Before using any AI tool with patient or participant data, ask these specific questions: Where is my data processed? Name the cloud provider and the specific region (e.g. 'AWS ap-southeast-2, Sydney'). Is my data used to train or improve your AI models? If yes, do not use the tool with identifiable data. Where is my data stored at rest? Same region requirement as processing. Can you provide a Data Processing Agreement that specifies Australian data residency? Who at your company can access my data, and under what circumstances? Do you comply with the Australian Privacy Principles? If the vendor cannot answer these questions clearly or deflects with general statements about security, that is your answer.

07

Data residency is not the same as data sovereignty

A US company that stores data on Australian servers has data residency in Australia. But that company is still subject to US law, including the CLOUD Act. True data sovereignty requires that the data is processed and stored by infrastructure that is not subject to foreign government access orders. In practice, this means Australian-operated infrastructure or cloud providers with Australian legal entities that are not subsidiaries of US companies. This distinction matters less for low-risk data. It matters a lot for health information and NDIS protected information.

Key takeaways

Ask before you paste

Before putting any patient data into any AI tool, confirm where it goes. If the vendor cannot tell you the specific cloud region, do not use it with identifiable data. Use it with de-identified or synthetic data only.

Free tools are not free

Free-tier AI tools almost always use your data to improve their models. This is stated in their terms of service. Using a free AI tool with identifiable patient data means you are contributing health information to a training dataset. This is not compatible with the Australian Privacy Principles.
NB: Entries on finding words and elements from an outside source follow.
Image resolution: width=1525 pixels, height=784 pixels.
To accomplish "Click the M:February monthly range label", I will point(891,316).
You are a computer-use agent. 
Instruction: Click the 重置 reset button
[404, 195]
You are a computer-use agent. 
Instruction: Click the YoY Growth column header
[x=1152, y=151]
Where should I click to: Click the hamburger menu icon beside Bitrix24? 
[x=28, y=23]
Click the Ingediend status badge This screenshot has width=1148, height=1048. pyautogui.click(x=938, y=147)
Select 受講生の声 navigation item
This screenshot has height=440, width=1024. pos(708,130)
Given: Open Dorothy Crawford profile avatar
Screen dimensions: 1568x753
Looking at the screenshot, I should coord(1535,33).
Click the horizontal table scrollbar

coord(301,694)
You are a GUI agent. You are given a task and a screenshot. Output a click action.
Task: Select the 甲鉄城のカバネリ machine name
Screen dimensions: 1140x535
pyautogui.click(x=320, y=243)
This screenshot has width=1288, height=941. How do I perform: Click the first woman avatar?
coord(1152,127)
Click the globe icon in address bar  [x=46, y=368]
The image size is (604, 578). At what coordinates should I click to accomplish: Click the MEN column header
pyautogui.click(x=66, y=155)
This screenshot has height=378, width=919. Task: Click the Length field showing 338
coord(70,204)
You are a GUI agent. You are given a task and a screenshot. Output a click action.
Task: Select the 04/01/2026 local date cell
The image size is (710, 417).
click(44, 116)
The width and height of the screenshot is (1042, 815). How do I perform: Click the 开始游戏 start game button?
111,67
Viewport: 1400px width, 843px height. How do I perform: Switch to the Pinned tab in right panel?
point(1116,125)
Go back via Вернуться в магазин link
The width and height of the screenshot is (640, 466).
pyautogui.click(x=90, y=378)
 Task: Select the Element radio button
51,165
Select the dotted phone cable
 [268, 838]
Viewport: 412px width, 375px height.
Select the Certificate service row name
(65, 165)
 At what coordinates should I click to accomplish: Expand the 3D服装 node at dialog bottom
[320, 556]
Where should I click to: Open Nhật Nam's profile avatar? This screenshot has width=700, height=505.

Read the terms of service, specifically the data section

Most practitioners accept terms without reading them. For AI tools used with patient data, read the data processing section specifically. Look for: data location, model training opt-out, data retention period, and third-party access.

Compliance is your responsibility, not the vendor's

The AI vendor is not registered with AHPRA. If patient data is mishandled, the regulatory risk sits with you and your clinic. The OAIC, AHPRA, and the NDIS Quality and Safeguards Commission will look at what you did, not what the vendor promised.